Perhaps it is better to call emigration for political reasons escape from probable persecution, imprisonment, or even execution based upon a concealed verdict delivered by a manipulated court. It differs from normal relocation — that is, economic emigration. At the decisive moment, when a person crosses the border, whether legally or surreptitiously, his action appears as final and its results appear as irrevocable. A person on the lam must admit that unless the political situation changes in his country, he will never be able to return. He will never again see the places where he spent his youth, and he will probably never see his relatives and friends. With the exception of the displaced Germans, he knows he is leaving forever the home where he can best make himself understood in the language he has spoken since childhood. Emigration from a country that limits rights and freedoms offers the émigré more rights and better opportunities, but it also requires sacrifice, which to some might seem incidental, but to others might mean lifelong trauma.

Those who leave are, even if they refuse to admit it, surrendering a part of their soul. In more sober terms, they are interfering with the emotional ties that form the integrity of their personality. There will be some who seek out their compatriots and a certain nostalgia. At times they will recall their former homeland with satisfaction. Others, on the contrary, will avoid everything that might remind them of their former homeland and try to merge with the new society as quickly as possible; to achieve success, perhaps even property; to forget about both their previous home and their native tongue; to convince themselves that all their emotional ties were dispensable.

After the Soviets violently entered Czechoslovakia, for almost a year it was relatively easy to leave the country. Even during the first days after the occupation, the borders were open, and entire families were permitted to depart. Many abandoned property, employment, and even their country with the firm justification that they were leaving primarily for their children. At least they would grow up under free conditions. Of course, many of those who remained, or even returned to an occupied country, had children as well. Was their decision, therefore, bad or selfish?

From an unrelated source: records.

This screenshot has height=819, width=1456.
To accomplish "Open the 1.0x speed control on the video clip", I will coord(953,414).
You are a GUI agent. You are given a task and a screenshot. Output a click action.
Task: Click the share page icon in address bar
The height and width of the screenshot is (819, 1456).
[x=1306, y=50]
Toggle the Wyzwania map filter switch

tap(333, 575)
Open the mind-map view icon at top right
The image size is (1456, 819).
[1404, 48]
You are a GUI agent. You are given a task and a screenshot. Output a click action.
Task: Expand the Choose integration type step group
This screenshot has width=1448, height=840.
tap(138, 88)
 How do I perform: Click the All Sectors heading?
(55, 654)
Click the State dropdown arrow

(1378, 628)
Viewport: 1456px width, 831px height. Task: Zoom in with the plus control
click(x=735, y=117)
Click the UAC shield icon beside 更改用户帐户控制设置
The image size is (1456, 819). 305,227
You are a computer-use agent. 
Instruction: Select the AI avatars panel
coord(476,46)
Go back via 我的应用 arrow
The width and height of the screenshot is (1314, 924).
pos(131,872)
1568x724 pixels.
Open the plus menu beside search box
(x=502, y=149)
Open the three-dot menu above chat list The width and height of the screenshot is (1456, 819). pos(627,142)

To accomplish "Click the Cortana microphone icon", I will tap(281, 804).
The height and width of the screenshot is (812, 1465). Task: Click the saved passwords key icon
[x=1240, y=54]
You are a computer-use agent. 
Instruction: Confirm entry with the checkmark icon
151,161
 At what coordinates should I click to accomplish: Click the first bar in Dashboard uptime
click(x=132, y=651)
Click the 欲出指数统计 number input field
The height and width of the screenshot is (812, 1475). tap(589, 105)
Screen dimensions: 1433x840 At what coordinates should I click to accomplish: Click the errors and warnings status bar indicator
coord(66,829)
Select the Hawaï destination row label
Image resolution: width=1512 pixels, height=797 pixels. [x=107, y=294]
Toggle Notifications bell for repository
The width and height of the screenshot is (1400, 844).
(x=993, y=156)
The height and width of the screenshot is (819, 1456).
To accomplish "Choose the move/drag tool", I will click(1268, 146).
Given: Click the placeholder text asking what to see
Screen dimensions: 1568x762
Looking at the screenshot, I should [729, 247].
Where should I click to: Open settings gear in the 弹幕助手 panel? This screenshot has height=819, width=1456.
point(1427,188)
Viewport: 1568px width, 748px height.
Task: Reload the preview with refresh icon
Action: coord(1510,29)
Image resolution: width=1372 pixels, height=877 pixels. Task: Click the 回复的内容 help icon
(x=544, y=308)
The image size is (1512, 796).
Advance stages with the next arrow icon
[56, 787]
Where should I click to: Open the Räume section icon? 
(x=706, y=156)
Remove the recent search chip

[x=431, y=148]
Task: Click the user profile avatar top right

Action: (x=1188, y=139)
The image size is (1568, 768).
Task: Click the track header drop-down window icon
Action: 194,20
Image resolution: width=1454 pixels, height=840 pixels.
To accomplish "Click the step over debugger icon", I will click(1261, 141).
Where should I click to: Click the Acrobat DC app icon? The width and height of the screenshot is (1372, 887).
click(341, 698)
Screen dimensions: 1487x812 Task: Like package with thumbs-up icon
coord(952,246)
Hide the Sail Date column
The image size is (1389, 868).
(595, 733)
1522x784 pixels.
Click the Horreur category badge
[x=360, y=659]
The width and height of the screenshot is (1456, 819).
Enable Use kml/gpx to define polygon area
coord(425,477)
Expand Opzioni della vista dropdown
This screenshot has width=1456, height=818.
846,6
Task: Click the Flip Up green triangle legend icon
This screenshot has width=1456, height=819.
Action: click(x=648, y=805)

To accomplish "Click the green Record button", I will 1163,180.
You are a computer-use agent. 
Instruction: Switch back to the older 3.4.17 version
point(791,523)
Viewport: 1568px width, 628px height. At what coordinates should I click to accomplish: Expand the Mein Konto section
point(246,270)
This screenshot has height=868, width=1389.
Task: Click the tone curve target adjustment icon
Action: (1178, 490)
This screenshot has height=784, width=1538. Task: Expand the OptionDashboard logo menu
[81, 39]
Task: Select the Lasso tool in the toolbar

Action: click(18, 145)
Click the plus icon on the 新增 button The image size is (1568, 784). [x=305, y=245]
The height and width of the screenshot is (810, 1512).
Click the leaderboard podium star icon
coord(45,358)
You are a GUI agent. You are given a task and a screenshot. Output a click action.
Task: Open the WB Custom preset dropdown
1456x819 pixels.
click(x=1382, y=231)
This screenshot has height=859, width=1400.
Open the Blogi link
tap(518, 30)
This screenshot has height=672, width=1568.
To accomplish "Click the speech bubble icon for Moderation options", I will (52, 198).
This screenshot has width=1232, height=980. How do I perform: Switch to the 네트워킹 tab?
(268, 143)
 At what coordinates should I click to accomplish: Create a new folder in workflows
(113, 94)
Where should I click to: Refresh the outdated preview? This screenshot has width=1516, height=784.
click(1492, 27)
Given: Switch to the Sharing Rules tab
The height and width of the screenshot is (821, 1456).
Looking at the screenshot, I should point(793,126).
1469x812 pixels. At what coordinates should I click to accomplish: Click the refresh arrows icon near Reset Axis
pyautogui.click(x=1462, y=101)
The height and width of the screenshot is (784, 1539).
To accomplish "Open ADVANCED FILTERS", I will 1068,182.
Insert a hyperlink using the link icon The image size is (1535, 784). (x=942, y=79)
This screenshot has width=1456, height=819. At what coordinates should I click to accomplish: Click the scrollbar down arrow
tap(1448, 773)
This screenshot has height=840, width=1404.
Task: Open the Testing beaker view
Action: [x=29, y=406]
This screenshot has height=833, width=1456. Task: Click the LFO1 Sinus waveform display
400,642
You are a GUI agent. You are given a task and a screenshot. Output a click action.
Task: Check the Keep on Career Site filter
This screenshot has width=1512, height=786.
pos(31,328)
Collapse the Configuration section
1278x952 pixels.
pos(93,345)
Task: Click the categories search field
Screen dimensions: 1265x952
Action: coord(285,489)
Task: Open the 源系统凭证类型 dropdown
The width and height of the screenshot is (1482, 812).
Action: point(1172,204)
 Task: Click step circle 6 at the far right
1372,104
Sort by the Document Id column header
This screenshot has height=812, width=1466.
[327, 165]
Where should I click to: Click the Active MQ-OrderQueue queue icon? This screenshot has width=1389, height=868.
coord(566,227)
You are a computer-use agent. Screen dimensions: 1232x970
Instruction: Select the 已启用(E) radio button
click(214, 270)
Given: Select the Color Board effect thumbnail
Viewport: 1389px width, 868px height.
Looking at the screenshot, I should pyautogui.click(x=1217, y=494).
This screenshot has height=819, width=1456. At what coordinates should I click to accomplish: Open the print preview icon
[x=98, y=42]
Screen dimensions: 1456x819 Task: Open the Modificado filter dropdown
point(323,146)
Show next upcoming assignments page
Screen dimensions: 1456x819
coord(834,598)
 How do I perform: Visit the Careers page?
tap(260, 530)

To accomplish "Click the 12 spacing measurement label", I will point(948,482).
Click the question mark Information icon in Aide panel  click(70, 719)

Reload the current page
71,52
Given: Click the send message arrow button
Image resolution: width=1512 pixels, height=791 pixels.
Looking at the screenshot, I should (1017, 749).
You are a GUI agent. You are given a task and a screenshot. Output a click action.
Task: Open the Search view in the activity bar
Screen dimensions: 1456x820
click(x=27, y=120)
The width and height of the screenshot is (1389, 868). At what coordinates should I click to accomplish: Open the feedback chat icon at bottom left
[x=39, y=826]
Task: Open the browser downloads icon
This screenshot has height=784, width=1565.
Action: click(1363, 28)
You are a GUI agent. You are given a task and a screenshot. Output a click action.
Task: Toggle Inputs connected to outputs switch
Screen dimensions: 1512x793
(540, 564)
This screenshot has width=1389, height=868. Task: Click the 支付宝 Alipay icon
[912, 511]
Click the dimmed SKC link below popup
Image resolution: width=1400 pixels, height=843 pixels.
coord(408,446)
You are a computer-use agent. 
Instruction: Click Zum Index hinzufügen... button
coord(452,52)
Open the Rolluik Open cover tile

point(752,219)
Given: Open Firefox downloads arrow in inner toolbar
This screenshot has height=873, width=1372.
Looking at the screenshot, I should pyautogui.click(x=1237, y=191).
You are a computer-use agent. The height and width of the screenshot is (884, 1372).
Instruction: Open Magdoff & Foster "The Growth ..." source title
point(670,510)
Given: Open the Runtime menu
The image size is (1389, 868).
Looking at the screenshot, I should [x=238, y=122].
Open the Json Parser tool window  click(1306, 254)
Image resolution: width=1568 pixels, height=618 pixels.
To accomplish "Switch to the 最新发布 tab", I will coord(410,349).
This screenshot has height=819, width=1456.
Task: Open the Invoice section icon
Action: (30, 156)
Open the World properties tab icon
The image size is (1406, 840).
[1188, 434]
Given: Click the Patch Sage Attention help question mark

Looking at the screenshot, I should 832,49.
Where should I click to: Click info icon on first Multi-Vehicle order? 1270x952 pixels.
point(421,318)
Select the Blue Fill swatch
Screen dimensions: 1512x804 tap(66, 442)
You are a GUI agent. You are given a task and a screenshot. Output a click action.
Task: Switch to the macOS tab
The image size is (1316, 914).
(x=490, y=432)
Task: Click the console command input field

We know that children quickly adapt to a new environment and a new language. They will accept the new country as their homeland. Nevertheless, even they are forced to break all previous ties. They are deprived of grandparents and other relatives, and if they are old enough to perceive their homeland, they lose that also. And what if the parents love their native land, their town, their language, their country and want to raise their children so that they have essentially the same values? Wouldn’t emigration leave a spiritual or physical burden on the children as well?

Parents make decisions for their children until they are old enough to choose their fate themselves. It is possible that when they grow up, they will reproach their parents or, on the other hand, praise them. But the decision whether to or not stay is the parents’.

For many of those who left, the free conditions helped them apply their gifts and abilities. Others were overwhelmed by their new reality, the new conditions in which they felt themselves uprooted. After the Bolshevik Revolution, most Russian emigrants incorporated themselves into their new environment only with difficulty and, for the most part, never learned the language of the country that had offered them asylum.

For many, freedom that they do not earn becomes something foreign and false. If a person is threatened with almost certain death, as the Jews were during Nazism, the decision to leave or remain is a false dilemma. It is different for a person whose life will most likely not be imperiled.

In a country that suppresses freedom, each citizen has the right to freely decide which of his values are more important. One can say: I do not want to live under these degrading circumstances and will do everything to escape them. One can also say: They are depriving me of most of my rights, but I will not allow myself to be deprived of my home and everything that goes with it. Therefore, I will stay.